At the 2017 Women’s March in Madison, Wisconsin. Photo by Callen Harty.
Today Donald Trump, the hero of nasty women everywhere, officially pardoned Susan B. Anthony for the crime of illegally voting in 1872.
Excuse me for laughing.
If any other President, on the 100th anniversary of woman’s suffrage in the United States, issued a pardon for Anthony it would be noted as a nice symbolic gesture to mark that anniversary. But when it is Trump the immediate reaction is that this was a cynical ploy to attract the votes of those suburban housewives he so desperately needs to win the next election and to whom he has brazenly appealed to with racist overtures about protecting their neighborhoods from the residents of low income housing.
At the signing ceremony today, he noted, “She was never pardoned. Did you know that?” And one cannot be blamed for assuming he didn’t know it either until the likelihood that some staffer recently read it in an article on the suffrage anniversary and thought it would be a grand gesture and a stroke of genius that would cause women everywhere to take off their aprons and head to the polls as soon as possible.
A known misogynist accused of sexually assaulting more than two dozen women signing a pardon for one of the earliest pioneers of women’s rights is beyond ironic. It is disgusting, especially when one knows his history with women. He is opposed to a woman’s right to choose. He has repeatedly denigrated strong women, particularly in politics, but more generally any that speak out against him. He has gone to court to fight the Equal Rights Amendment. A quick Google search on Trump and women’s rights reveals site after site listing the many ways his administration’s policies have harmed women. If he had been alive when Anthony cast her vote he would have called her a nasty woman and insisted that she pay the penalty for trying to break into the old boys’ club. Or he would have grabbed her pussy simply because he was famous and could.

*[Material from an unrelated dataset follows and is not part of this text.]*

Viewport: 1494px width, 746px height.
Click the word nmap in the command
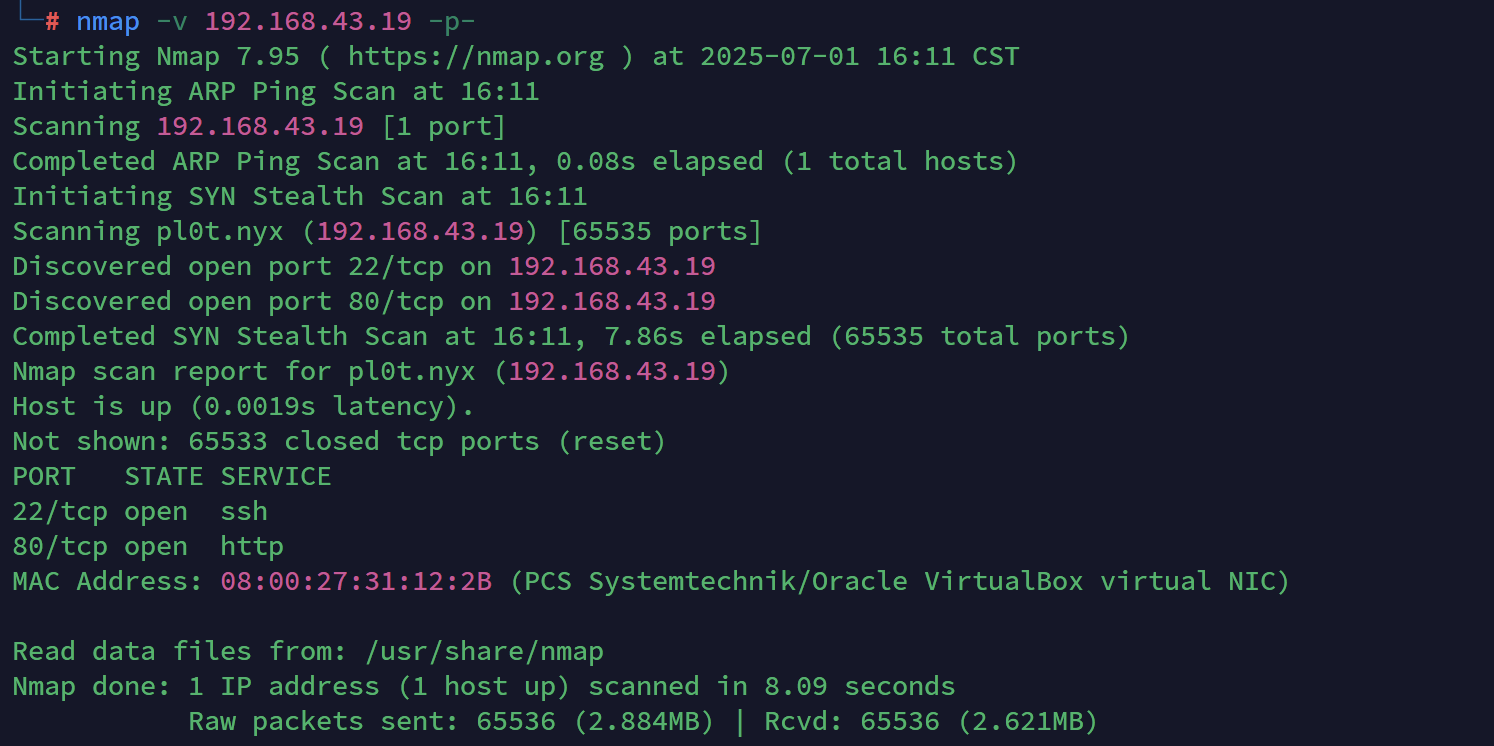click(108, 22)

The second irony is that Anthony and some other suffragettes held complicated views on race. Anthony was opposed to the 15th amendment, which enshrined the idea of the right to vote regardless of “race, color, or previous condition of servitude.” While she and Elizabeth Cady Stanton both said they opposed the amendment because it excluded women, they used racist tropes to back up their positions. One can imagine the racist Trump appreciating those viewpoints if he took the time to learn anything about it. Perhaps if he knew that part of Anthony’s history, he would have also given her a medal for defending the white race.
Finally, regardless of her faults, Anthony’s fight was to expand voting rights. Trump honoring her for that at a time when he and his Republican allies are doing everything in their power to limit voting is really not funny and I am no longer laughing. They have purged voter rolls, caused the postal service to cut hours and service, cut polling locations (particularly in minority neighborhoods), fought mail-in voting, and lied about fraud and potential issues with mailed ballots. If he thought he could get away with it, Trump would likely take the vote away from women and minorities again. If he could, he would return voting only to men who owned land. It would make it easier for him to win reelection, which is really all that he is concerned about now.